Kız dediğin en çok ortaokulu okur, sonra annesinin dizinin dibinde oturur. Bilmezler mi ki diz diplerinde büyük insan bitmez?! Gölge etmeyin başka ihsan istemez. “Hadi anne ya, azıcık çek kenara dizlerini!” Makbule naylon çoraplı dizlerin gölgesinde az buçuk büyür. Şekerlemeler soğan, kıyma ve domatese dönüşür. Başka ne olacaktı? Mutfak Makbule’nin ellerinden öper! Diz altı iffetli etekler, tokalı bej terlikler ve etli yaprak sarmalar eşliğinde bir gün Makbule’nin kısmeti çıkagelir. Küçücük kısmet alır küçücük evinden elleri soğan kokan Makbule’yi, kendi gibi küçücük bir eve getirir. Makbule naylon çoraplı diz dibinden, kocasının dizinin dibine yerleşir. Mutfağın nemli ağır havasında saatler, günler, aylar geçirir. Dizlerin gölgesi, Makbule’nin gölgesi. Makbule sıradan, umutsuz, yalnız bir külkedisi. “Kraliçeler giremez!” Sizi gidi kraliçeler; fesat, namussuz, gözü yüksekte, kötü kadınlar sizi. Kadın dediğin kocasının dizinin dibinde oturur. Çünkü hayat bir dizden diğerine transferden ibaret! Bilmezler mi ki diz diplerinde büyük aşklar bitmez?
Makbule her Allah’ın günü soğan doğrar, doğrarken de bir temiz ağlar. Kendini bir temiz dövermiş gibi… Yalnız ağlamak nasıl can acıtır! Ama neyse ki dünya hala Makbule’nin kafasının içi kadar büyük. Makbule kafasının içinde kocaman bir sırla yaşar, eğer buna yaşamak denirse.
“Kraliçeler giremez derken, ironi maksatlı yani… Yanlış anlamadınız değil mi?”
“Ben kraliçe filan değilim tatlım. Hem hayatın kendisi ironi zaten.” Leydi Macbeth, küçücük mutfak masasına dirseklerini dayamış, iç geçirir. “Kıymaları çiğden mi koyuyorsun, kavuruyor musun?”
“Sizi hiç anlamıyorum. Koskoca bir lady, etli yaprak sarma pişirmeyi neden öğrenmek istesin?”
Leydi Macbeth bıkkın, gözleri musluğun sürekli akan suyuna kitlenmiş…“Ne istemeliyim sence?”

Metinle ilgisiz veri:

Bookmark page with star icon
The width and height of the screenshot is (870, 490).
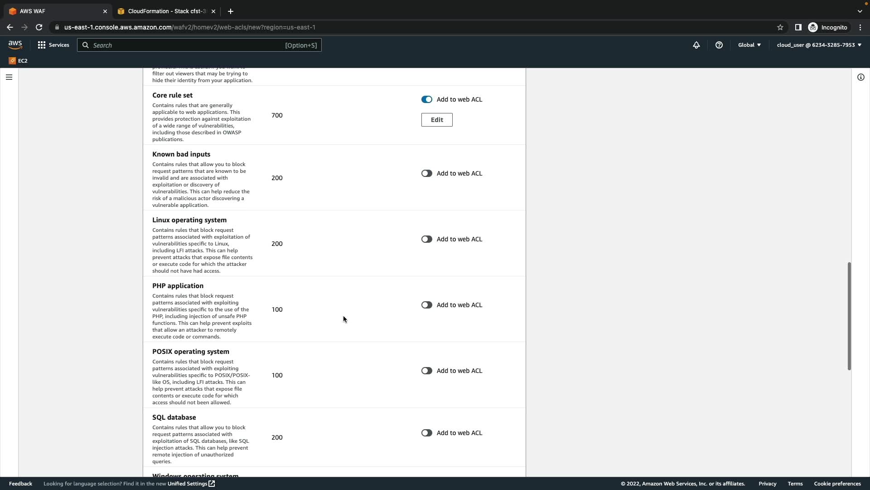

“Mücevherler, tuvaletler, para, güç, dünyayı gezmek, herkesin imrendiği biri olmak, mutlu olmak, daha sayayım mı?”
“Hayatın insana sunabileceği en güzel şey, bir tencere etli yaprak sarma olabilir.”
Makbule’nin hiç güleceği yok… “Bir tencere etli yaprak sarmanın sunabileceği tek şey dağ gibi bulaşık, sıkıntı ve insanın elinden çıkmayan soğan kokusu olabilir ancak”

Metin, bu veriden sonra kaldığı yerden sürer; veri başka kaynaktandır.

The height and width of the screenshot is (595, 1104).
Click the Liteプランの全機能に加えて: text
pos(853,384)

Makbule bulaşıkları musluğun altına koyar, ellerini yıkar. Makbule’nin ellerinden soğan kokusunun çıkmasına gerek yok, çünkü birazdan ellerini tekrar soğana bulayacak. Sıradan ve hayalsiz bir (hiç) kimse olmanın acısını, çukur tabaktaki kıymalı soğanlı pirinçli bulamaçtan çıkaracak.

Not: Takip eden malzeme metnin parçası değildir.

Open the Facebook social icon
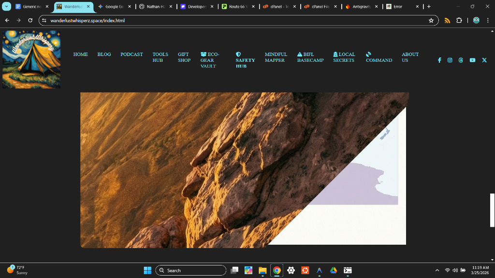The width and height of the screenshot is (495, 278). [x=439, y=60]
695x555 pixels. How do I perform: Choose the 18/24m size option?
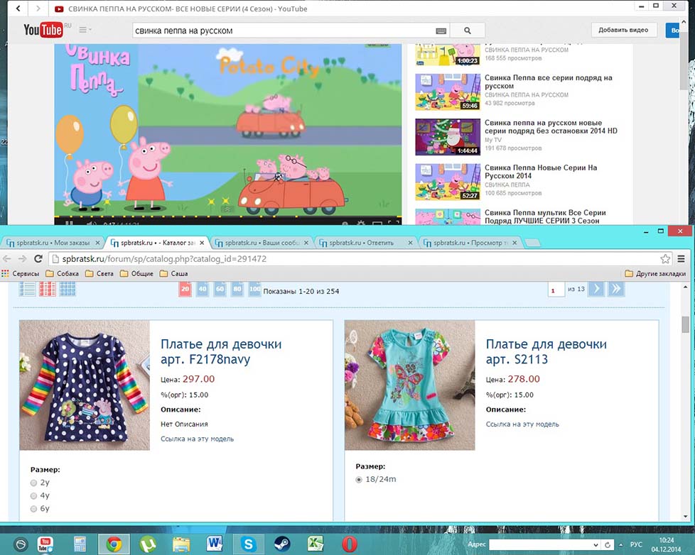359,480
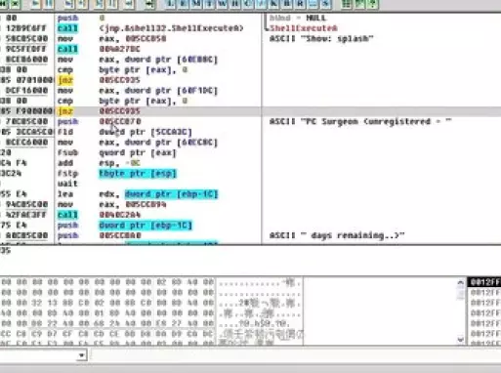Click the dump pane scrollbar up arrow

460,283
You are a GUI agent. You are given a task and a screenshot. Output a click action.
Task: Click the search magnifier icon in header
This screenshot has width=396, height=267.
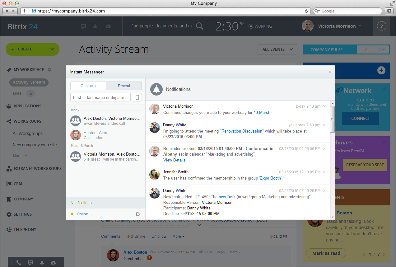pyautogui.click(x=199, y=26)
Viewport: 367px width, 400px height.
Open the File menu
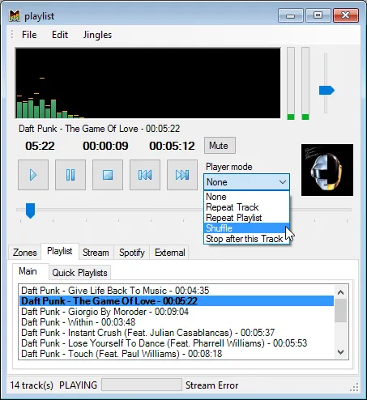29,35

“Bir tutam kırmızıbiberle acımıza acı katalım leydim!”
“Acı mı! Sen buna acı mı diyorsun! Masum bir tutam kırmızıbiber, insanı acıtamaz tatlım.”
“Sizin gibi büyük, güçlü bir kadının da anlayamayacağı bir şey var demek ki… Belki de çok basit olduğundan. Hani basit şeyler görülmez ya.”
Leydi Macbeth, domates doğrayan kıpkırmızı ellerine bakar, ellerini musluğun altında yıkar. Makbule domatesleri acılı bulamaca katar, yoğurmaya başlar.
“Basit. Her şeyi çiğden koyuyoruz yani.” Leydi Macbeth heyecansız, donuk…
“Evet ama asıl maharet ellerde.” Makbule’de en ufak bir gurur kırıntısı yok…
“Hep öyledir.” Leydi Macbeth ellerini tekrar yıkar, Makbule ellerini acılı bulamaca bular. Yoğurur, yoğurur… Midesini, kalbini, bağırsaklarını tutup çevirip burup acıtarak. “Bir planım var.”
“Ha şu kafandaki sır olmalı. Unut gitsin, kimseye faydası yok.”
“Daha dinlemediniz bile! Hem elimdeki tek şey o.”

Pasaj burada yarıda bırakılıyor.